Faktor penunjang yang terakhirlah yang pada akhirnya menjadi penyebab keberjalananannya faktor-faktor yang lainnya. Sejujurnya saya memang sangat baru di dalam dunia keasramaan. Banyak hal yang belum saya ketahui tentang karakter-karakter anak di asrama. Kebiasaan saya bergaul kepada mahasiswa-mahasiswa di kampus jelas berbeda dengan kondisi di asrama.

Di Sekolah saya hanya mengajar anak kelas X-XII sedangkan di keasramaan saya berinteraksi mulai dari kelas VII sampai dengan kelas XII. Karakter anak setiap jenjang tidak sama. Terutama Kelas VII-IX, pada awalnya saya mengangap semua anak di kelas tersebut bisa diatur dengan cara verbal atau pemaksimalan komunikasi lisan saja kepada mereka. Namun kenyataannya banyak pelanggaran justru dilakukan oleh mereka. Agaknya anak-anak pada jenjang tersebut belum bisa diajak komitmen atau membuat kesepakatan-keepakatan. Tingkat kedewasaan berfikir mungkin yang belum matang. Oleh sebab itu untuk mengkondisikan anak-anak pada jenjang ini, gaya komunikasi yang digunakan harus lebih dominan tipe perintah (instruksi).

Pelanggaran-pelanggaran yang mereka lakukan jika diamati bisa menjadi sumber pertimbangan oleh pihak yayasan. Saya melihat mereka yang melakukan pelanggaran bukan karena semata-mata bersumber dari perilaku anak itu sendiri. Tapi lebih karena kurangnya dukungan dari sarana-prasarana yang mewadahi ekspresi mereka. Anak-anak seusia mereka tentu perlu diwadahi serta diarahkan ekspresi mereka dengan dukungan sarana–prasarana penunjang. Inilah kadang-kadang yang menyebabkan saya merenung saat mengingatkan anak-anak saat  mereka melakukan beberapa pelanggaran. Misalkan: Main sepak bola di kamar, main tenis meja, dan lain sebagainya. Namun bukan berarti saya berempati lalu membiarkan anak-anak. Upaya peringatan tetap saya lakukan sembari memberikan pengertian tentang fasilitas yang belum lengkap.

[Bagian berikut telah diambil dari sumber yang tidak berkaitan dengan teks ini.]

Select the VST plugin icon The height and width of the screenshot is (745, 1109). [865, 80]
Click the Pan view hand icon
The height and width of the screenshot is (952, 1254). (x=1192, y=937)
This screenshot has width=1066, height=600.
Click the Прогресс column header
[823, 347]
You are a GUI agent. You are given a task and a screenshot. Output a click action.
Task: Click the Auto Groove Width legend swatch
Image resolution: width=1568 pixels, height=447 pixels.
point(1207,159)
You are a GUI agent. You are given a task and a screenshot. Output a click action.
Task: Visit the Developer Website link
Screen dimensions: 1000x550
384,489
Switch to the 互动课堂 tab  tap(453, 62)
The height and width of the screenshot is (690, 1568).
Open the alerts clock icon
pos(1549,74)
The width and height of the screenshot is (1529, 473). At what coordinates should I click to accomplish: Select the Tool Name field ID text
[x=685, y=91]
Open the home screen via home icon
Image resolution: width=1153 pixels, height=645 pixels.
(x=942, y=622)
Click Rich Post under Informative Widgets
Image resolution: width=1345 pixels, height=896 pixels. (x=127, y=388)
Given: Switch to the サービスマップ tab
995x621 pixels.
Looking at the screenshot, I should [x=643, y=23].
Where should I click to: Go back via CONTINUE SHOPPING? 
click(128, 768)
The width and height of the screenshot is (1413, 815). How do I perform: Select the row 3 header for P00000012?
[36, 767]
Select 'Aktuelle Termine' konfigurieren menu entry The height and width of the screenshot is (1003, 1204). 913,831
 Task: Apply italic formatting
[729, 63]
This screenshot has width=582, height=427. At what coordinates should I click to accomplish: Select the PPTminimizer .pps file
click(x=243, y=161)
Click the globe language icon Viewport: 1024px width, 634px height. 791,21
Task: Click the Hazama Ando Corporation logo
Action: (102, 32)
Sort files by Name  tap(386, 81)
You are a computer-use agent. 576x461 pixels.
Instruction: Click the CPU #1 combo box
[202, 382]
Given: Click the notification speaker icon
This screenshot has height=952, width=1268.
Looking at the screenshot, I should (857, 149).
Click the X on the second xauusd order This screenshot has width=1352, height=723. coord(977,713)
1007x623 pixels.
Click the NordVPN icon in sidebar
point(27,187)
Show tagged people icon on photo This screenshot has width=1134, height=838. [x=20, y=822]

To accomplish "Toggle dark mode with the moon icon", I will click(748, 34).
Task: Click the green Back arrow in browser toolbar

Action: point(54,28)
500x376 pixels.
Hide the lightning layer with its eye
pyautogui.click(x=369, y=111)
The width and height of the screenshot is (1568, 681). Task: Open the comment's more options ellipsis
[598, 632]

Dari kasus di atas saya menjadi mengerti bahwa sebuah persoalan jangan dilihat dari satu aspek saja, dalam hal ini anak. Tapi harus mempertimbangan aspek yang lainnya. Jangan sampai kita menghakimi anak-anak kita sendiri. Jangan terlalu banyak menuntut kepada anak harus begini, harus begitu akan tetapi hak anak sendiri seperti sarana-prasarana  sebagai bagian dari proses tumbuh kembangnya kita abaikan begitu saja. Keseimbangan antara pembangunan fisik dengan sarana prasarana pendukung lainnya harus berjalan seiring. Tidak boleh satu aspek dominan dari aspek lainnya. Yang kita bentuk adalah manusia bukan robot.